This homework assignment is due May 12th 2017 before class. Please email a *.Rmd file and a compiled output, preferably HTML to Christian Adam. Make sure that the text explains your code and plots; the explanation you give is equally important, if not more so. Use R for the tasks below. Plot using ggplot2. Make use of the tidyverse wherever you can, in particular use piping (%>%) and the dplyr functions filter(), mutate(), arrange(), select() and summarise(). Keep your descriptions and answers as short and concise as possible, without reverting to bullet points. Plots will be scored based on how sensible, clear and aesthetically pleasing they are.

Submit your results in a zipped archive with name BDA+CM_HW1_YOURLASTNAME.zip. Use the same naming scheme fro the *.Rmd and *.html files. All other files should start with BDA+CM_HW1_YOURLASTNAME_ as well.

There are four exercises below. You need to complete three of them. If you complete four, you get the points for your three best exercises. All three exercises, no matter which ones you choose, contribute in equal parts to the final score.

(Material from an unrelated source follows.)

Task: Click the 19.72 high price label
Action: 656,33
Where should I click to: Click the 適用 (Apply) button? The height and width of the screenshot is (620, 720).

Exercise 1: tidying up the in-class enquete

For this exercise, you will need the files 01_merged_enquetes.csv and 01_participant_info.rds, which find on in our GitHub repository in folder data. 01_merged_enquetes.csv is a concatenation of the csv files everyone filled out with an extra column ID which uniquely identifies the file each row came from. To retain anonymity, usernames that matched a participant’s actual name were replaced by their MD5 hash. participant_info.rds contains the gender and the message body (sans name) of each csv file sent in along with the file identifier.

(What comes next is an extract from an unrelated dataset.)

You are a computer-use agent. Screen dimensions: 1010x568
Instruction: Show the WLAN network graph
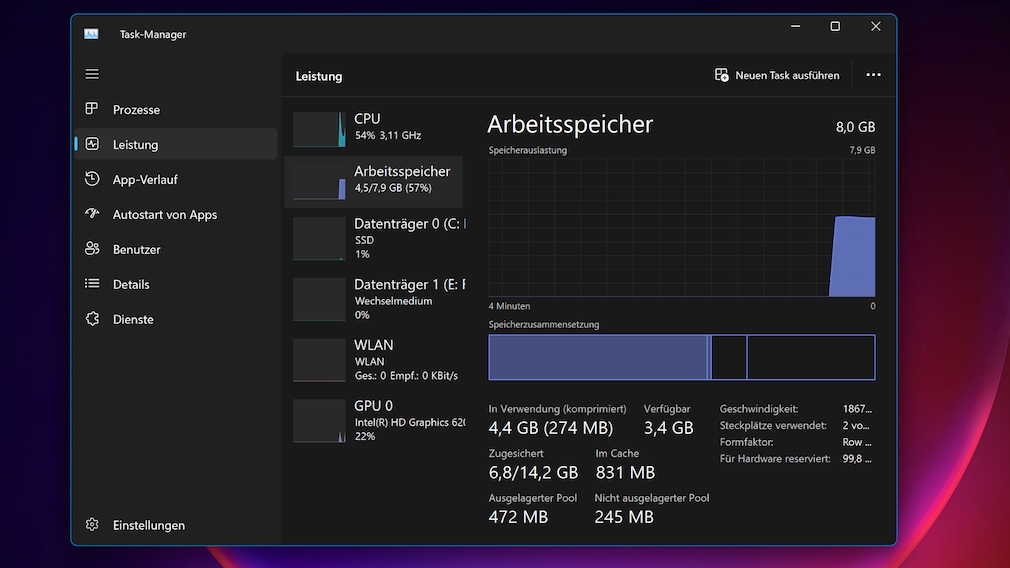coord(374,360)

Read 01_merged_enquetes.csv into a data frame, using readr::read_csv(). Make sure you understand what happens with strings and factors when you do this and check whether this is what you want later on.
When dealing with data, we need to be as sure as possible that it has the structure we assume, and for large data sets, this cannot be done by manually inspecting each row of the data. So we will have to check for data integrity. This particular data set deviates from what we would expect in three or more ways - find at least two of them. (Hint: Functions that may be useful here are summary(), str(), length(), levels(), nrow() and unique(); when using RStudio, you might also find the function View() helpful.)
Load 01_participant_info.rds using function readRDS(). It would be nice to have the data from the two dataframes combined. Find a way to do that, s.t. each row is one filled out question with the columns (in the given order): ID, user.name, Gender, qtype, question, response, Message
nchar() returns the number of characters in a string. Add a column message_length to the data frame that contains the length of Message in characters.
Use this new column and one additional column from the data frame to make a first plot that shows their relationship. Describe what the plot suggests to you and how confident you are in that suggestion holding up.
Save the data frame in the RDS format under name BDA+CM_HW1_YOURLASTNAME_Ex1_enquete.rds and send the result along with your other files in a compressed archive.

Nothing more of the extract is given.